I opened a position in March of this year due to being a DOCN customer myself. However in the last month, I started having doubts on whether DOCN is worth including in a individual stock portfolio of ~20 “undervalued” stocks. At one point, I was down 10%, and now I'm up 11% which is better than my benchmark $MORT which has returned 7% during this time.

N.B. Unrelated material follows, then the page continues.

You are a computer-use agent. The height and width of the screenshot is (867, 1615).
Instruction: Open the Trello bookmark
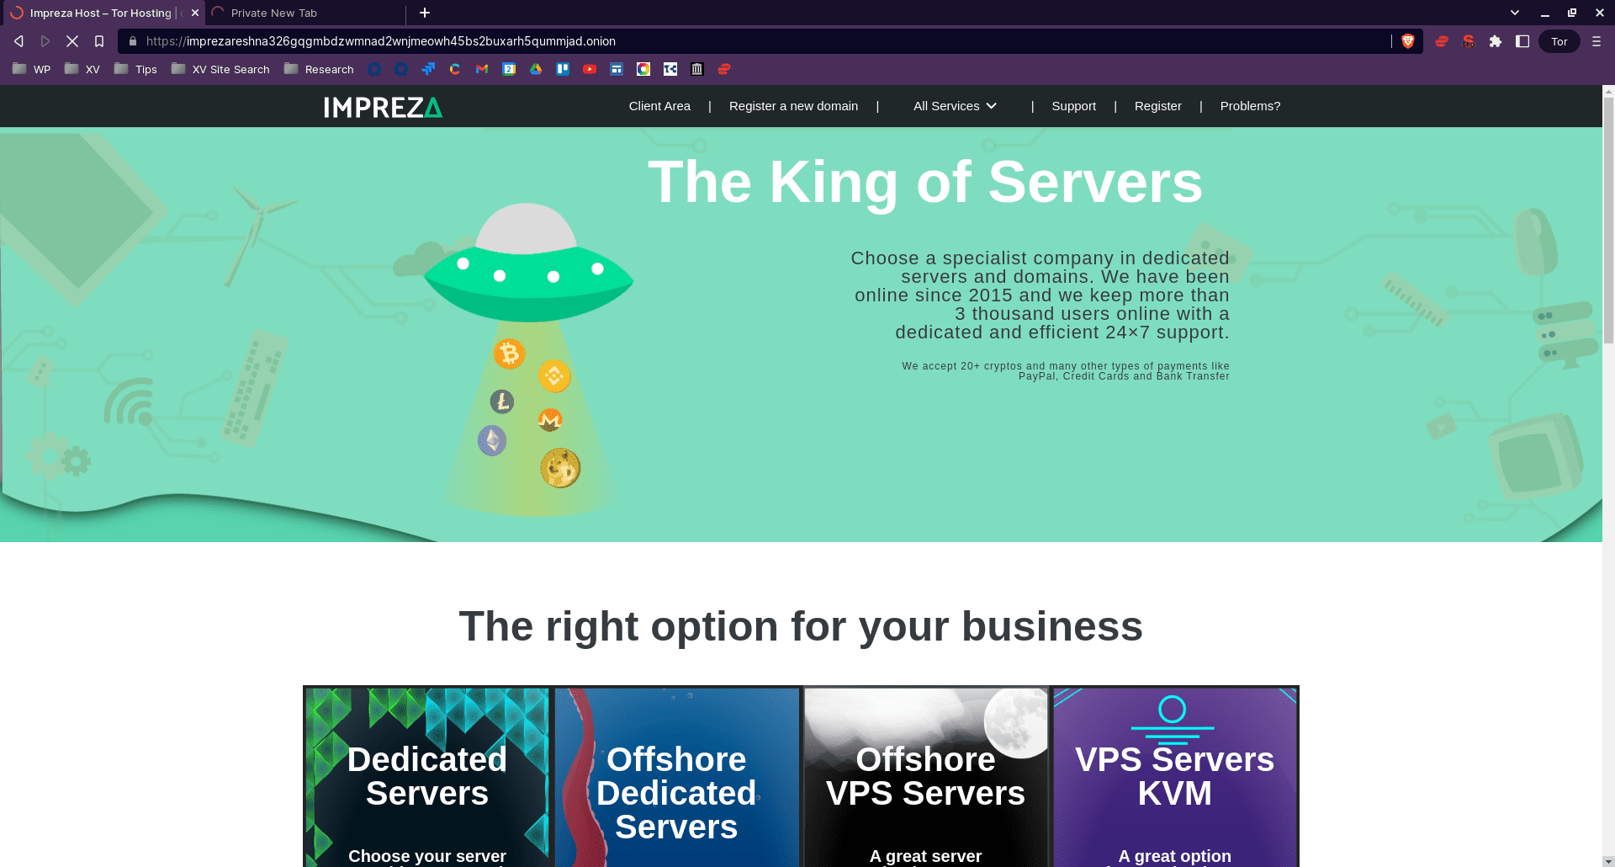(x=563, y=69)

The reason I've changed my mind about DOCN is not actually due to anything they've done incorrectly. It doesn't matter that they are operating financially well, it doesn't matter how nice their products are, it doesn't matter that I personally prefer using DOCN to other platforms, it doesn't matter that they care about small businesses, it doesn't matter how cost effective they are [1]. The reality is that DOCN competes in an environment with many competitors and substitutes. The barrier to entry is embarrassingly low as we see serverless competitors (substitutes to VPS) like Vercel and Netlify which don't even buy hardware but people do end up spending more on them just because they choose to use JavaScript as a backend and didn't know how much performance a $5/month VPS can provide. These serverless companies rent from AWS, offer their solutions on top, and sublet at a margin. Then there are the very cost effective market (serverhunter) so competing on price alone is how we get perfect competition. Lastly, there are the behemoths of the industry: AWS, Azure, GCS, Shopify (I believe every shopify storefront is hosted on Shopify), Alibaba Cloud, etc. which are more expensive, less intuitive (excluding Shopify, and I don't know if its true for GCS or Baba Cloud), but offer some complex ready to use solutions (e.g. live streaming which Kick uses). Given that there are so many competitors that target basically every requirements a business may have (cost, solution, simplicity), I find it hard to use “competitive advantage” as justification to own DOCN unlike owning GOOGL. So that really leaves the question whether DOCN is currently undervalued on its own merits:
Financial Merit Compared to My Alternative Holds and Buys
P/E is over 60, Beta over 1.5, QoQ growth has been 2-4% last 3 quarters. FCF market cap yield is 3% compared to:
- 0.64% at Cloudflare which has a competitive advantage, however not actually worth owning for value investors
- 3% at Google (which is a mature & profitable company)
- 8.26% at PYPL (which has less competition in the payments space, is profitable, and has been around longer)
- Even LULU has 5% FCF yield and the short-term bull case for that is China.
- WBD with 33% FCF yield; this is the stock I will be buying with the proceeds
- HOOD: had a high FCF yield in March
[1]: I will admit that I pay a dollar extra per month on Heroku plus the certificate cost just because I used to host my website on Heroku which dropped the free tier after salesforce acquired the.